*** Opening Data for review ***
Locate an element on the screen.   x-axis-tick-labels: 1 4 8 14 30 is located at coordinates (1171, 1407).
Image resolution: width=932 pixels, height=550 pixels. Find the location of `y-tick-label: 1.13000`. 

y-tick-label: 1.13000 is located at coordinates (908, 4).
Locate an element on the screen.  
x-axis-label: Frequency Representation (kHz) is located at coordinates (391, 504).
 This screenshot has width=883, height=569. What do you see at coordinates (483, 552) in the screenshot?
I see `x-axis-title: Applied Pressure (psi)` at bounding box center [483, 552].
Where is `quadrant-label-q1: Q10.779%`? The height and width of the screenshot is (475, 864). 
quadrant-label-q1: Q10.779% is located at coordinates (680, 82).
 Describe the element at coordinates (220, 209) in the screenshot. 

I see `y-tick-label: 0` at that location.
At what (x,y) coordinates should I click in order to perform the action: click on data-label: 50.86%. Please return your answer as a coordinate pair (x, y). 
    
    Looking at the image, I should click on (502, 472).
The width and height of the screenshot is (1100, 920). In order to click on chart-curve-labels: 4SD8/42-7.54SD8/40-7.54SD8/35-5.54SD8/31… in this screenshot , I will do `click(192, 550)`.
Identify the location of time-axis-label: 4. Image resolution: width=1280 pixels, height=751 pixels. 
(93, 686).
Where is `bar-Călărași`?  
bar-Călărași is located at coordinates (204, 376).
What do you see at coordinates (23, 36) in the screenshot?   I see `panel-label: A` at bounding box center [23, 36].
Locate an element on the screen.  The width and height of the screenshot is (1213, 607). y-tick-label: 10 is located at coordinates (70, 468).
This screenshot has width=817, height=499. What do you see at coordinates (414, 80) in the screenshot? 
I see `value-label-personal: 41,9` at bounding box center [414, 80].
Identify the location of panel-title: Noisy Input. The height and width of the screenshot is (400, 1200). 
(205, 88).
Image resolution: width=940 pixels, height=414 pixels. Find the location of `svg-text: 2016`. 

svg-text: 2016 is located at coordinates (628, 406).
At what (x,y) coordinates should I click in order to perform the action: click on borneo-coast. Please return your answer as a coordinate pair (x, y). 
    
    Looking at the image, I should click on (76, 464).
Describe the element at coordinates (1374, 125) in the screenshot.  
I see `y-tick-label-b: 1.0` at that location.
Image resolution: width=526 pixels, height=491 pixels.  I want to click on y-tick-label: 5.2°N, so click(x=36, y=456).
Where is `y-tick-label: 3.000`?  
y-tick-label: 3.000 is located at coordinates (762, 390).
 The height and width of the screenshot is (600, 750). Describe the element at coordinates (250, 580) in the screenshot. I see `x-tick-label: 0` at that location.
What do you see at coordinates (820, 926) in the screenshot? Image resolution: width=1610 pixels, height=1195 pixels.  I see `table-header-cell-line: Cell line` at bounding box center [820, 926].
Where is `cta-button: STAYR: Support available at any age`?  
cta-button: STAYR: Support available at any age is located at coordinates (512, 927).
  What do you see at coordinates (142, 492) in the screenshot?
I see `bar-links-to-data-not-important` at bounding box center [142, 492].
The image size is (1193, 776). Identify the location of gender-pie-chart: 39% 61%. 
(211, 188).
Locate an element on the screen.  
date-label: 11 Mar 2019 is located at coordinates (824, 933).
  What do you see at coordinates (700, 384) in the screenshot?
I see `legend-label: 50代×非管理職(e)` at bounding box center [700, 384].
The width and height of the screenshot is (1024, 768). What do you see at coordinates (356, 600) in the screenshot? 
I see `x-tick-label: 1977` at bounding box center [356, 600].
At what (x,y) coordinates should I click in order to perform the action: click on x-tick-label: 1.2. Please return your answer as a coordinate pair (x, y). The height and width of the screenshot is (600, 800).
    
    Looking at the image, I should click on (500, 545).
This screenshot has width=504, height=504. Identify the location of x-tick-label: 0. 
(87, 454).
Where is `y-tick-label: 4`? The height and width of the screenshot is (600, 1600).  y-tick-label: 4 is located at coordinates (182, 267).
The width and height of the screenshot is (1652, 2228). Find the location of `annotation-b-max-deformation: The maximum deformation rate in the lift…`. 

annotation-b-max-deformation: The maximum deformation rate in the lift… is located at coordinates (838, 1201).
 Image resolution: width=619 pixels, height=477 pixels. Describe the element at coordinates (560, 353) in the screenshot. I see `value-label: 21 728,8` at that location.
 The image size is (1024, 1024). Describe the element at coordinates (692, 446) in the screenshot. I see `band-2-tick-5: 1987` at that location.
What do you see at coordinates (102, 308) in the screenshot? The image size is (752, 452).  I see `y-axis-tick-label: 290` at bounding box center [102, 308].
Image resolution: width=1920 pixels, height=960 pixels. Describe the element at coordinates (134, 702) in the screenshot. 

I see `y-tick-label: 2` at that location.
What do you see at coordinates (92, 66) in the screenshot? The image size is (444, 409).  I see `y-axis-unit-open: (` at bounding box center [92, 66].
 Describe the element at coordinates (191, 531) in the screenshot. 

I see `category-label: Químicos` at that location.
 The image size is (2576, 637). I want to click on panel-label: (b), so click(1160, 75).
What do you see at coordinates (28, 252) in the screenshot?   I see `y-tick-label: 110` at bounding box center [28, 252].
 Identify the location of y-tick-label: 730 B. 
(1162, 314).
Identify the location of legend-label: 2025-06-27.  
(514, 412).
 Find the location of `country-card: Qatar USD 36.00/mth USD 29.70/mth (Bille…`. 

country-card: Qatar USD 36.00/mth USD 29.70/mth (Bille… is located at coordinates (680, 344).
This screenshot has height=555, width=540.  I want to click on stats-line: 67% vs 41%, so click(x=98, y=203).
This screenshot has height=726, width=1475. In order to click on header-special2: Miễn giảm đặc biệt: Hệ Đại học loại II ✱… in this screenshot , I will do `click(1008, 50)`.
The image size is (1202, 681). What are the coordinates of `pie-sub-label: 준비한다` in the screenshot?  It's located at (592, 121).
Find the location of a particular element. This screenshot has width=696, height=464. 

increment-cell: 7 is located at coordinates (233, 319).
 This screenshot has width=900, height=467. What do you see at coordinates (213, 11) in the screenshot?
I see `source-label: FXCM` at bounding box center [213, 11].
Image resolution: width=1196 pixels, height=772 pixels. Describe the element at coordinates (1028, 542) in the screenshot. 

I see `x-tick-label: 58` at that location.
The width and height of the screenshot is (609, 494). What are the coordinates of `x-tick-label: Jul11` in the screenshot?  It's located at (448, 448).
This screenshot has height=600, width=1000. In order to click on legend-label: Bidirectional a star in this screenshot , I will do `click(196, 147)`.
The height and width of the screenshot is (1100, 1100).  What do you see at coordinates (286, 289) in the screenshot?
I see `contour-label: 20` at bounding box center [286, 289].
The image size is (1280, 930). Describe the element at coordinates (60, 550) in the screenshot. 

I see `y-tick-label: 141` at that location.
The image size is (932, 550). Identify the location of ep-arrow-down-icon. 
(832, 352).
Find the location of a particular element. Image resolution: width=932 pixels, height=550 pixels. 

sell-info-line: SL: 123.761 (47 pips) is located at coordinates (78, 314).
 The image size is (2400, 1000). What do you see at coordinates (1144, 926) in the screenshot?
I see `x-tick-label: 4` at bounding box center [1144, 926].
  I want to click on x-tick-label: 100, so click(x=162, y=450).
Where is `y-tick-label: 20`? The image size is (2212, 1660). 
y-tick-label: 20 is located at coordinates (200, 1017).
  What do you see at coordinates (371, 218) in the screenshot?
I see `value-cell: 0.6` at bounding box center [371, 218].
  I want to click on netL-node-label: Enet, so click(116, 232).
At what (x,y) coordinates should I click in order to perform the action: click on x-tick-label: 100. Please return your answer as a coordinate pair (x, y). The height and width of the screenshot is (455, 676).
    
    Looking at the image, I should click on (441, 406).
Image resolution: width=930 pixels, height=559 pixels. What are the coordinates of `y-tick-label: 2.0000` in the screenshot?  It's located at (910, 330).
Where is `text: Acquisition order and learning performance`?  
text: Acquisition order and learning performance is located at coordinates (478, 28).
*** Closing Data for review ***
## Task item
Please pick out every line of the listing that contains the string "pair", matching case exactly.

## Worked solution
At what (x,y) coordinates should I click in order to perform the action: click on data-label: 50.86%. Please return your answer as a coordinate pair (x, y). 
At what (x,y) coordinates should I click in order to perform the action: click on borneo-coast. Please return your answer as a coordinate pair (x, y). 
At what (x,y) coordinates should I click in order to perform the action: click on x-tick-label: 1.2. Please return your answer as a coordinate pair (x, y). The height and width of the screenshot is (600, 800).
At what (x,y) coordinates should I click in order to perform the action: click on x-tick-label: 100. Please return your answer as a coordinate pair (x, y). The height and width of the screenshot is (455, 676).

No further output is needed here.